We also assessed the cost-effectiveness of the survival benefits conferred by nimotuzumab in the matched cohort. The average treatment cost in the nimotuzumab group was higher than that in the non-nimotuzumab group by $14,364.63. The C/E% of 3-year OS in nimotuzumab group and non-nimotuzumab group were $ 348.32 and $ 217.27, respectively. The ICER was calculated as $ 2052.09. The results of sensitivity analysis of 3-year OS and 3-year PFS were consistent with this finding. This implies that, although nimotuzumab can confer significant survival benefit, its addition to the current standard treatment for LA-NPC patients is unlikely to be considered as cost effective given the commonly accepted thresholds for cancer drugs in China. Based on the cost-effectiveness analysis, we recommend screening of high-risk patients to receive targeted therapy of nimotuzumab. Nimotuzumab may help improve outcomes of high-risk NPC patients. The high-risk factors of NPC include N2-3 stage, large primary tumor volume, unsatisfactory tumor response after IC, and high Epstein Barr virus DNA level after IC [31].

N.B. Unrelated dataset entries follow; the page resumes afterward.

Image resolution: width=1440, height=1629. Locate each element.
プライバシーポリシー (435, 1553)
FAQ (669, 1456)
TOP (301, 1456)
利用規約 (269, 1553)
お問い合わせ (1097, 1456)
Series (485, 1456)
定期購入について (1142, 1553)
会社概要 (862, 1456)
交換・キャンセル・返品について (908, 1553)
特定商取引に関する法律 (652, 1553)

To the best of our knowledge, this is the first study that evaluated the cost-effectiveness of adding nimotuzumab to standard treatment for stage III-IV EGFR-positive NPC. A key strength of this study was the use of propensity score-matching method to minimize the influence of confounding factors; this allowed for a more robust cost-effectiveness analysis. Moreover, by refining costs and benefits, this analysis provides a comprehensive cost and benefit assessment for clinicians developing treatment plans. However, we acknowledge some limitations in this research. First, as a single-center study, due caution should be exercised while interpreting and extrapolating the results to other populations. Second, due to the small number of cases included in this study, larger studies are required to provide more definitive evidence.


Addition of nimotuzumab to the current standard treatment for LA-NPC was found to confer significant survival benefits; however, it was not found to be cost effective. Thus, targeted therapy with nimotuzumab should be recommended only for high-risk patients. Clinical trials with sufficiently large patient cohorts are required to confirm the efficacy, feasibility, and cost-effectiveness of nimotuzumab.